» **ISTRUZIONI DA SEGUIRE**
Riporta tutti i dati seguenti sostituendo "Identify the location of" con "Find the position of" e lasciando invariato tutto il resto.

######

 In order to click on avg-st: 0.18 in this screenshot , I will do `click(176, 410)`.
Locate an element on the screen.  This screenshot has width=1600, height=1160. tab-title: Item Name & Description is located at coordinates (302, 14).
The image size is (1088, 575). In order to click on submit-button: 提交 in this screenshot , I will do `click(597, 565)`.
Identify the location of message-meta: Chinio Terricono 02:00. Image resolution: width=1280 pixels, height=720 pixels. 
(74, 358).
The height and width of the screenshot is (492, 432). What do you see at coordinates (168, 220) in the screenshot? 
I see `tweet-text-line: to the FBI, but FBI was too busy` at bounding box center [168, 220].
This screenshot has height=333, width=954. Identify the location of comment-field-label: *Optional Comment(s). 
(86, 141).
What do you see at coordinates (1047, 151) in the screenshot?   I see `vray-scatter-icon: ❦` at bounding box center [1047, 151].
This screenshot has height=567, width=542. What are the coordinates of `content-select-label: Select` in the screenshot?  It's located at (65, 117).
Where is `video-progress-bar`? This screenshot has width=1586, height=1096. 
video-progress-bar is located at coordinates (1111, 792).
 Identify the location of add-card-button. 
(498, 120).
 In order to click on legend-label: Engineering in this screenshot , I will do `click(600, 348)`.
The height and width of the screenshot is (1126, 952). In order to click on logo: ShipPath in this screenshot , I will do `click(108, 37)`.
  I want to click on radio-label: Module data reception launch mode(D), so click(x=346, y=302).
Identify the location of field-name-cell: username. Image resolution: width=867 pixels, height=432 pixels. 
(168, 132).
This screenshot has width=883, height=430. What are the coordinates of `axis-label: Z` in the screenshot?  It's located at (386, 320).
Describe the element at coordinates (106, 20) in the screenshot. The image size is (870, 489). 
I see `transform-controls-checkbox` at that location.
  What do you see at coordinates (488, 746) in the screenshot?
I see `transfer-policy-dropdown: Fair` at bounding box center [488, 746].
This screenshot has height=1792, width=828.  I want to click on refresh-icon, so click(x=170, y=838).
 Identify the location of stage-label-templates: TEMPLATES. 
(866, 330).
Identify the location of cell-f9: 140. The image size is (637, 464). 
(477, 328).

######

» **SOLUZIONE DEL COMPITO**
 In order to click on avg-st: 0.18 in this screenshot , I will do `click(176, 410)`.
Locate an element on the screen.  This screenshot has width=1600, height=1160. tab-title: Item Name & Description is located at coordinates (302, 14).
The image size is (1088, 575). In order to click on submit-button: 提交 in this screenshot , I will do `click(597, 565)`.
Find the position of message-meta: Chinio Terricono 02:00. Image resolution: width=1280 pixels, height=720 pixels. 
(74, 358).
The height and width of the screenshot is (492, 432). What do you see at coordinates (168, 220) in the screenshot? 
I see `tweet-text-line: to the FBI, but FBI was too busy` at bounding box center [168, 220].
This screenshot has height=333, width=954. Find the position of comment-field-label: *Optional Comment(s). 
(86, 141).
What do you see at coordinates (1047, 151) in the screenshot?   I see `vray-scatter-icon: ❦` at bounding box center [1047, 151].
This screenshot has height=567, width=542. What are the coordinates of `content-select-label: Select` in the screenshot?  It's located at (65, 117).
Where is `video-progress-bar`? This screenshot has width=1586, height=1096. 
video-progress-bar is located at coordinates (1111, 792).
 Find the position of add-card-button. 
(498, 120).
 In order to click on legend-label: Engineering in this screenshot , I will do `click(600, 348)`.
The height and width of the screenshot is (1126, 952). In order to click on logo: ShipPath in this screenshot , I will do `click(108, 37)`.
  I want to click on radio-label: Module data reception launch mode(D), so click(x=346, y=302).
Find the position of field-name-cell: username. Image resolution: width=867 pixels, height=432 pixels. 
(168, 132).
This screenshot has width=883, height=430. What are the coordinates of `axis-label: Z` in the screenshot?  It's located at (386, 320).
Describe the element at coordinates (106, 20) in the screenshot. The image size is (870, 489). 
I see `transform-controls-checkbox` at that location.
  What do you see at coordinates (488, 746) in the screenshot?
I see `transfer-policy-dropdown: Fair` at bounding box center [488, 746].
This screenshot has height=1792, width=828.  I want to click on refresh-icon, so click(x=170, y=838).
 Find the position of stage-label-templates: TEMPLATES. 
(866, 330).
Find the position of cell-f9: 140. The image size is (637, 464). 
(477, 328).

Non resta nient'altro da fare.